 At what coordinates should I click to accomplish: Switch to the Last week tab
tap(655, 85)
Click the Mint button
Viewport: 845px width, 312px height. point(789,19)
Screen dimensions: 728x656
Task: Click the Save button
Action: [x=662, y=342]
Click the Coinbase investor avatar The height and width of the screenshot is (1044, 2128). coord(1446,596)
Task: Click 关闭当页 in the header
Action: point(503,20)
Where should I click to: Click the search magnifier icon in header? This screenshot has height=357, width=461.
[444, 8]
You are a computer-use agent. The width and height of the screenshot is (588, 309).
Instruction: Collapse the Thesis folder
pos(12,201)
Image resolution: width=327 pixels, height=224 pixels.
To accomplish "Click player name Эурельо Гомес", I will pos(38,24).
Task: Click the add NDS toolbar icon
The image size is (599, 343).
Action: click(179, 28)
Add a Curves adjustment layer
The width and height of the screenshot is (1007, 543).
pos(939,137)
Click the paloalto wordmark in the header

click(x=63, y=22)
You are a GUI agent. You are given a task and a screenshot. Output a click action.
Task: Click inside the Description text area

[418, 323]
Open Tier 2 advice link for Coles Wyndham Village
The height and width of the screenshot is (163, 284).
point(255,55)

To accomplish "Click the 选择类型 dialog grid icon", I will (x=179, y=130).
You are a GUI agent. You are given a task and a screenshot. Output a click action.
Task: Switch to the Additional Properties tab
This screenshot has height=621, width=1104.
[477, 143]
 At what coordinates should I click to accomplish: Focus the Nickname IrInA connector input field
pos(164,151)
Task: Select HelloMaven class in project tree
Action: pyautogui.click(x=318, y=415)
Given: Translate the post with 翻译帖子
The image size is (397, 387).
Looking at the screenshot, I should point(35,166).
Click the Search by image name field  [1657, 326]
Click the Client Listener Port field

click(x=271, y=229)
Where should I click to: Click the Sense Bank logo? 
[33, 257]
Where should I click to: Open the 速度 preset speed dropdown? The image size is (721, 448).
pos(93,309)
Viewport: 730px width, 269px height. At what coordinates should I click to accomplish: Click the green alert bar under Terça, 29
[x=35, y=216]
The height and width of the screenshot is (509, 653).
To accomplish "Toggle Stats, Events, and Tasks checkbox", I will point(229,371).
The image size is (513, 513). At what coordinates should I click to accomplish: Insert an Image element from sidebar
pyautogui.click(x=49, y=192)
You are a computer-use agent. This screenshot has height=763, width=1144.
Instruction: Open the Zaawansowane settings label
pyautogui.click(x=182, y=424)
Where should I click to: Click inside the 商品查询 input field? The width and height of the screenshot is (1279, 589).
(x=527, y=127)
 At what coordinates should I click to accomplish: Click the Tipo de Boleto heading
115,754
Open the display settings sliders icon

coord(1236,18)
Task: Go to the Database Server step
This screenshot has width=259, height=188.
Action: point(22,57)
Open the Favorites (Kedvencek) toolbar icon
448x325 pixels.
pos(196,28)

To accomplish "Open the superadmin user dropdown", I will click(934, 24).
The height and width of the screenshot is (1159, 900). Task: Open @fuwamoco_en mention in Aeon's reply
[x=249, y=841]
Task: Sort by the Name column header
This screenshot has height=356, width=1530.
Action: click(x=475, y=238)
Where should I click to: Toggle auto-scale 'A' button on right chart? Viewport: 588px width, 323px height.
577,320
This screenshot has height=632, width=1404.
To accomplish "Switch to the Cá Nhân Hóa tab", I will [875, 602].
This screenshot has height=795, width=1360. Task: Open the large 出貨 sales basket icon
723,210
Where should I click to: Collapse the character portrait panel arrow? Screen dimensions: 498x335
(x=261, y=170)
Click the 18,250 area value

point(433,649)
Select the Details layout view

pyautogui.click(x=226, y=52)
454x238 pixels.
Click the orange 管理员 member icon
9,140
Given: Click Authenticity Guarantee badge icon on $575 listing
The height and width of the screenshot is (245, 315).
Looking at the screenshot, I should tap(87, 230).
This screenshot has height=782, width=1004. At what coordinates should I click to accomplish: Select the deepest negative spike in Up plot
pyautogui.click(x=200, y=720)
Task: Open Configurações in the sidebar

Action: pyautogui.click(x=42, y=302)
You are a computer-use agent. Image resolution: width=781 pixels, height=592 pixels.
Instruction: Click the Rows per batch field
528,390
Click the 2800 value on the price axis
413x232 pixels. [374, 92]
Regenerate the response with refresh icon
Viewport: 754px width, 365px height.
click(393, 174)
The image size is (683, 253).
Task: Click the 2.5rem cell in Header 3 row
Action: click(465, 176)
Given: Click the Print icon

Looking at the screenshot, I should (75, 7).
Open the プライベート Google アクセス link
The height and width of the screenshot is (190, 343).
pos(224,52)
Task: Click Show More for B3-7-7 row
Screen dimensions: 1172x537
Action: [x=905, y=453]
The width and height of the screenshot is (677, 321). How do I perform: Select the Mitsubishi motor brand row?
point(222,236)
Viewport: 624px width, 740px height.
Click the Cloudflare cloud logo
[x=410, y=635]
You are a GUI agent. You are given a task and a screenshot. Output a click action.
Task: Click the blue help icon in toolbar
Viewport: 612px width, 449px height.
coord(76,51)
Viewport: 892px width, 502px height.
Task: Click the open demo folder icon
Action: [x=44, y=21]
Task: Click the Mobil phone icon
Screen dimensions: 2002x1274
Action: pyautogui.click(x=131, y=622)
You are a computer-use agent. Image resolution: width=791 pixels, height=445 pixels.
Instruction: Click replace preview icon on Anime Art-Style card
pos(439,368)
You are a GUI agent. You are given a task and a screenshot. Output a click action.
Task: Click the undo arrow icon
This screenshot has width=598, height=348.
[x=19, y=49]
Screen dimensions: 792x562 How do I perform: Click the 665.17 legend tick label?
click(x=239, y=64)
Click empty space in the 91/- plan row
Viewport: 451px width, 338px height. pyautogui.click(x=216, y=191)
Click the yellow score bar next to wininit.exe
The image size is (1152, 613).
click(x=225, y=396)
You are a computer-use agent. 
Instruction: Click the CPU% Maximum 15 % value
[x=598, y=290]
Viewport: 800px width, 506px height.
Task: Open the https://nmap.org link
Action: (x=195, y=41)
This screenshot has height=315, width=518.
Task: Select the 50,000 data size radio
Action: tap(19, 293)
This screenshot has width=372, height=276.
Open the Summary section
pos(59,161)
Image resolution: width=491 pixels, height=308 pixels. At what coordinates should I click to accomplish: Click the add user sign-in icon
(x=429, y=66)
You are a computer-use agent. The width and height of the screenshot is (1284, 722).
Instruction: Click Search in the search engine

#####

● **Exercise directions**:
Copy every item above word for word, with no changes.

● **Finished answer**:
 At what coordinates should I click to accomplish: Switch to the Last week tab
tap(655, 85)
Click the Mint button
Viewport: 845px width, 312px height. point(789,19)
Screen dimensions: 728x656
Task: Click the Save button
Action: [x=662, y=342]
Click the Coinbase investor avatar The height and width of the screenshot is (1044, 2128). coord(1446,596)
Task: Click 关闭当页 in the header
Action: point(503,20)
Where should I click to: Click the search magnifier icon in header? This screenshot has height=357, width=461.
[444, 8]
You are a computer-use agent. The width and height of the screenshot is (588, 309).
Instruction: Collapse the Thesis folder
pos(12,201)
Image resolution: width=327 pixels, height=224 pixels.
To accomplish "Click player name Эурельо Гомес", I will pos(38,24).
Task: Click the add NDS toolbar icon
The image size is (599, 343).
Action: click(179, 28)
Add a Curves adjustment layer
The width and height of the screenshot is (1007, 543).
pos(939,137)
Click the paloalto wordmark in the header

click(x=63, y=22)
You are a GUI agent. You are given a task and a screenshot. Output a click action.
Task: Click inside the Description text area

[418, 323]
Open Tier 2 advice link for Coles Wyndham Village
The height and width of the screenshot is (163, 284).
point(255,55)

To accomplish "Click the 选择类型 dialog grid icon", I will (x=179, y=130).
You are a GUI agent. You are given a task and a screenshot. Output a click action.
Task: Switch to the Additional Properties tab
This screenshot has height=621, width=1104.
[477, 143]
 At what coordinates should I click to accomplish: Focus the Nickname IrInA connector input field
pos(164,151)
Task: Select HelloMaven class in project tree
Action: pyautogui.click(x=318, y=415)
Given: Translate the post with 翻译帖子
The image size is (397, 387).
Looking at the screenshot, I should point(35,166).
Click the Search by image name field  [1657, 326]
Click the Client Listener Port field

click(x=271, y=229)
Where should I click to: Click the Sense Bank logo? 
[33, 257]
Where should I click to: Open the 速度 preset speed dropdown? The image size is (721, 448).
pos(93,309)
Viewport: 730px width, 269px height. At what coordinates should I click to accomplish: Click the green alert bar under Terça, 29
[x=35, y=216]
The height and width of the screenshot is (509, 653).
To accomplish "Toggle Stats, Events, and Tasks checkbox", I will point(229,371).
The image size is (513, 513). At what coordinates should I click to accomplish: Insert an Image element from sidebar
pyautogui.click(x=49, y=192)
You are a computer-use agent. This screenshot has height=763, width=1144.
Instruction: Open the Zaawansowane settings label
pyautogui.click(x=182, y=424)
Where should I click to: Click inside the 商品查询 input field? The width and height of the screenshot is (1279, 589).
(x=527, y=127)
 At what coordinates should I click to accomplish: Click the Tipo de Boleto heading
115,754
Open the display settings sliders icon

coord(1236,18)
Task: Go to the Database Server step
This screenshot has width=259, height=188.
Action: point(22,57)
Open the Favorites (Kedvencek) toolbar icon
448x325 pixels.
pos(196,28)

To accomplish "Open the superadmin user dropdown", I will click(934, 24).
The height and width of the screenshot is (1159, 900). Task: Open @fuwamoco_en mention in Aeon's reply
[x=249, y=841]
Task: Sort by the Name column header
This screenshot has height=356, width=1530.
Action: click(x=475, y=238)
Where should I click to: Toggle auto-scale 'A' button on right chart? Viewport: 588px width, 323px height.
577,320
This screenshot has height=632, width=1404.
To accomplish "Switch to the Cá Nhân Hóa tab", I will [875, 602].
This screenshot has height=795, width=1360. Task: Open the large 出貨 sales basket icon
723,210
Where should I click to: Collapse the character portrait panel arrow? Screen dimensions: 498x335
(x=261, y=170)
Click the 18,250 area value

point(433,649)
Select the Details layout view

pyautogui.click(x=226, y=52)
454x238 pixels.
Click the orange 管理员 member icon
9,140
Given: Click Authenticity Guarantee badge icon on $575 listing
The height and width of the screenshot is (245, 315).
Looking at the screenshot, I should tap(87, 230).
This screenshot has height=782, width=1004. At what coordinates should I click to accomplish: Select the deepest negative spike in Up plot
pyautogui.click(x=200, y=720)
Task: Open Configurações in the sidebar

Action: pyautogui.click(x=42, y=302)
You are a computer-use agent. Image resolution: width=781 pixels, height=592 pixels.
Instruction: Click the Rows per batch field
528,390
Click the 2800 value on the price axis
413x232 pixels. [374, 92]
Regenerate the response with refresh icon
Viewport: 754px width, 365px height.
click(393, 174)
The image size is (683, 253).
Task: Click the 2.5rem cell in Header 3 row
Action: click(465, 176)
Given: Click the Print icon

Looking at the screenshot, I should (75, 7).
Open the プライベート Google アクセス link
The height and width of the screenshot is (190, 343).
pos(224,52)
Task: Click Show More for B3-7-7 row
Screen dimensions: 1172x537
Action: [x=905, y=453]
The width and height of the screenshot is (677, 321). How do I perform: Select the Mitsubishi motor brand row?
point(222,236)
Viewport: 624px width, 740px height.
Click the Cloudflare cloud logo
[x=410, y=635]
You are a GUI agent. You are given a task and a screenshot. Output a click action.
Task: Click the blue help icon in toolbar
Viewport: 612px width, 449px height.
coord(76,51)
Viewport: 892px width, 502px height.
Task: Click the open demo folder icon
Action: [x=44, y=21]
Task: Click the Mobil phone icon
Screen dimensions: 2002x1274
Action: pyautogui.click(x=131, y=622)
You are a computer-use agent. Image resolution: width=791 pixels, height=445 pixels.
Instruction: Click replace preview icon on Anime Art-Style card
pos(439,368)
You are a GUI agent. You are given a task and a screenshot. Output a click action.
Task: Click the undo arrow icon
This screenshot has width=598, height=348.
[x=19, y=49]
Screen dimensions: 792x562 How do I perform: Click the 665.17 legend tick label?
click(x=239, y=64)
Click empty space in the 91/- plan row
Viewport: 451px width, 338px height. pyautogui.click(x=216, y=191)
Click the yellow score bar next to wininit.exe
The image size is (1152, 613).
click(x=225, y=396)
You are a computer-use agent. 
Instruction: Click the CPU% Maximum 15 % value
[x=598, y=290]
Viewport: 800px width, 506px height.
Task: Open the https://nmap.org link
Action: (x=195, y=41)
This screenshot has height=315, width=518.
Task: Select the 50,000 data size radio
Action: tap(19, 293)
This screenshot has width=372, height=276.
Open the Summary section
pos(59,161)
Image resolution: width=491 pixels, height=308 pixels. At what coordinates should I click to accomplish: Click the add user sign-in icon
(x=429, y=66)
You are a computer-use agent. The width and height of the screenshot is (1284, 722).
Instruction: Click Search in the search engine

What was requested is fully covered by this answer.